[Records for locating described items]
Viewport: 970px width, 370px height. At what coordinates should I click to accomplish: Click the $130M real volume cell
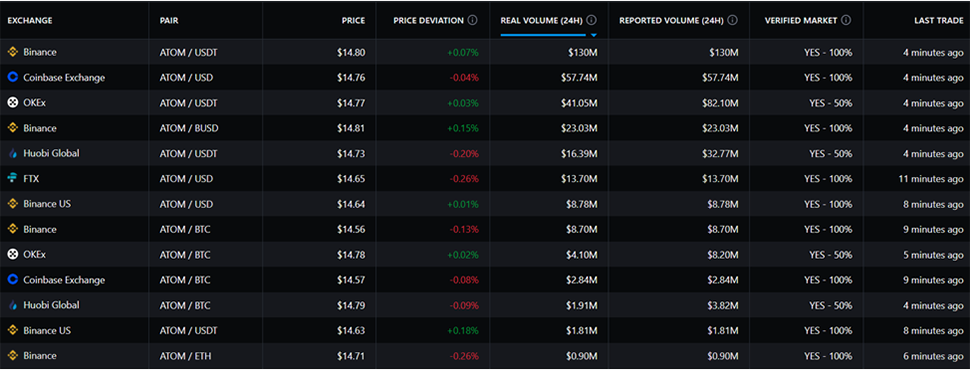tap(583, 53)
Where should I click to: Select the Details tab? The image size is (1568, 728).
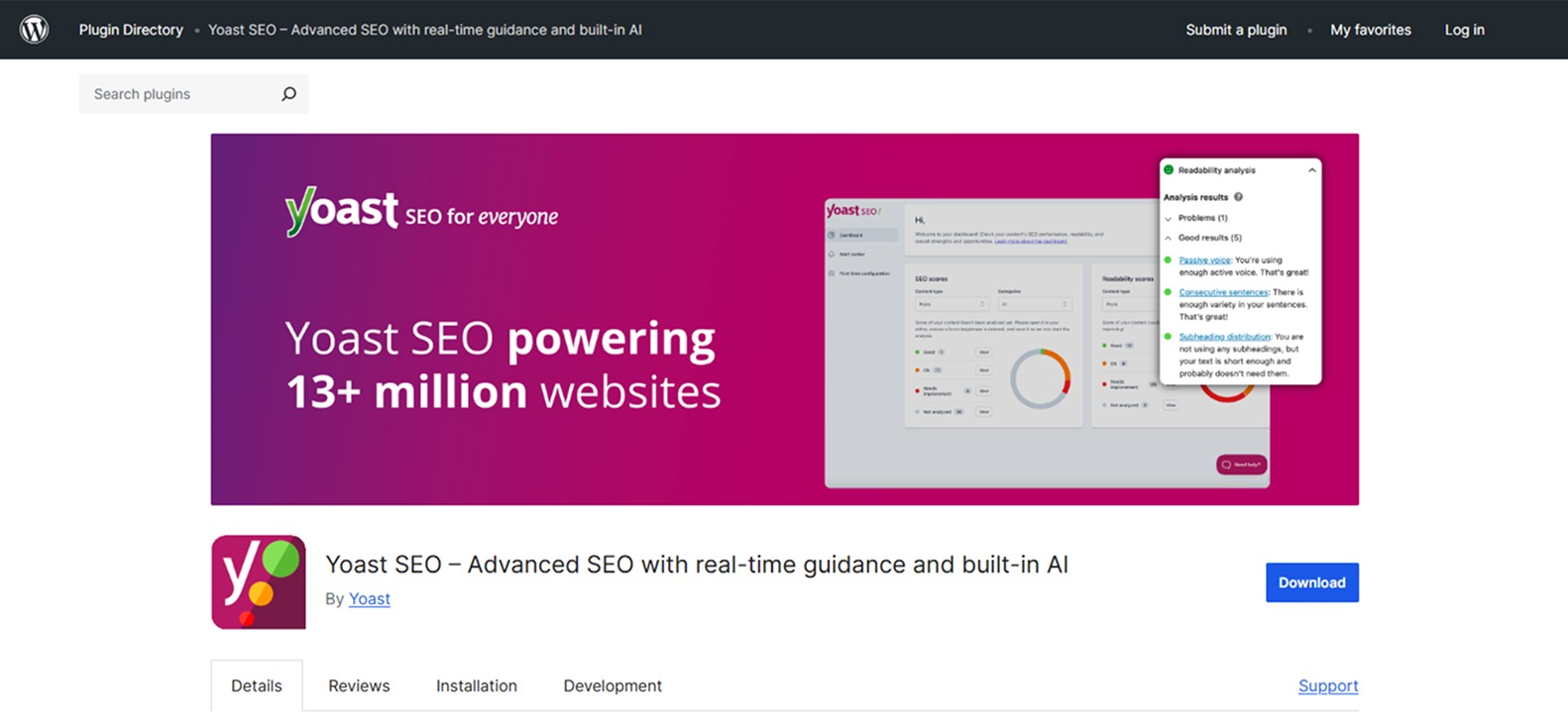point(257,685)
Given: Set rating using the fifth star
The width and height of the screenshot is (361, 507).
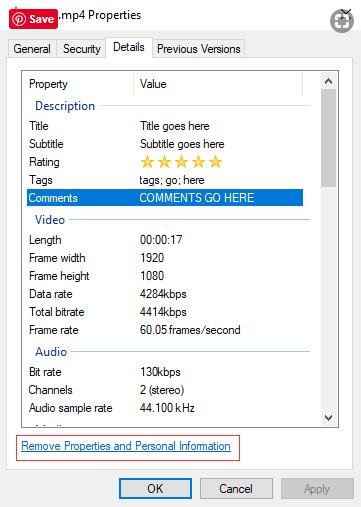Looking at the screenshot, I should [x=215, y=162].

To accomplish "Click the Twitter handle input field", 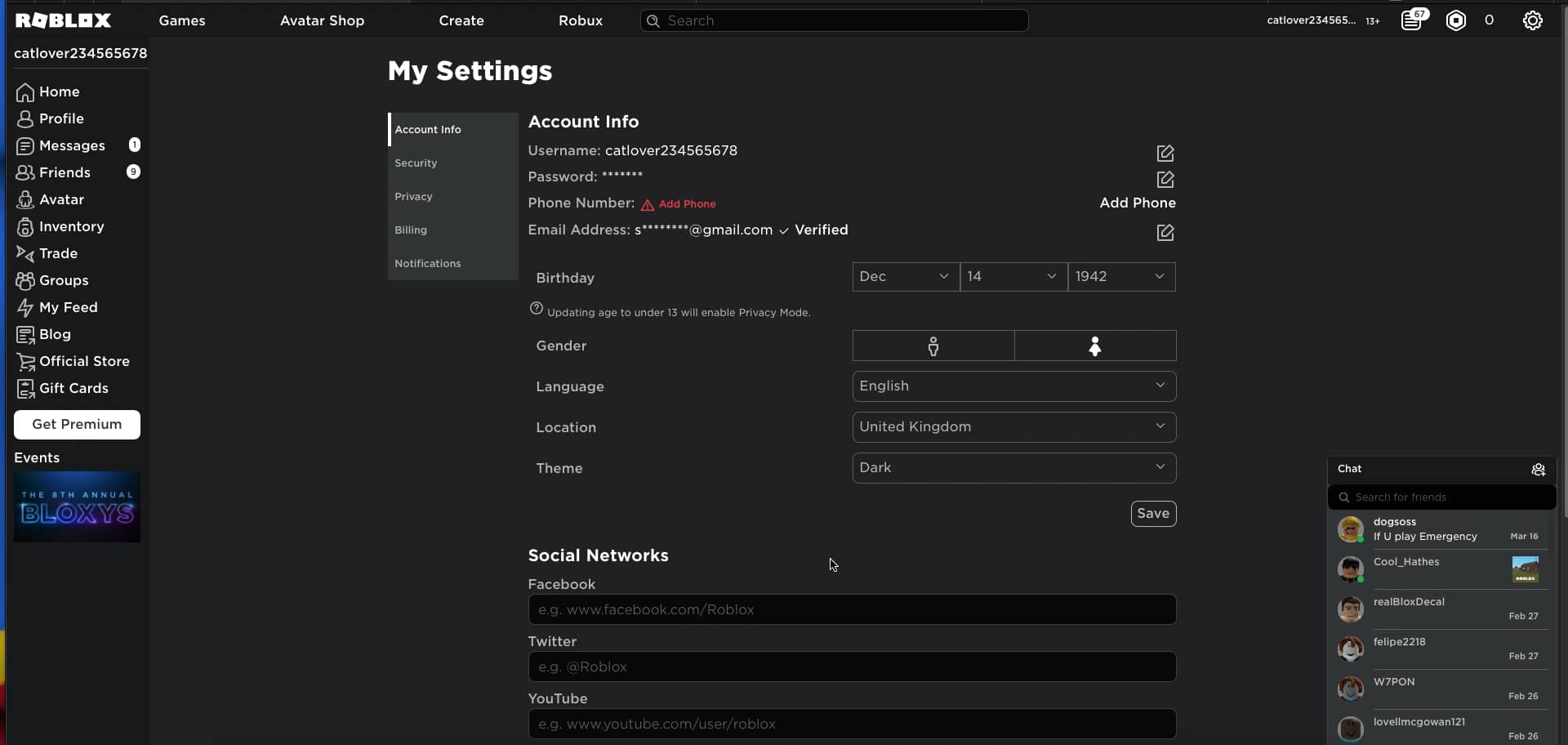I will point(852,667).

## [Given problem]
Report how many lines above contain the string "width", treating case as significant. Give only the number.

## [Reply to the task]
2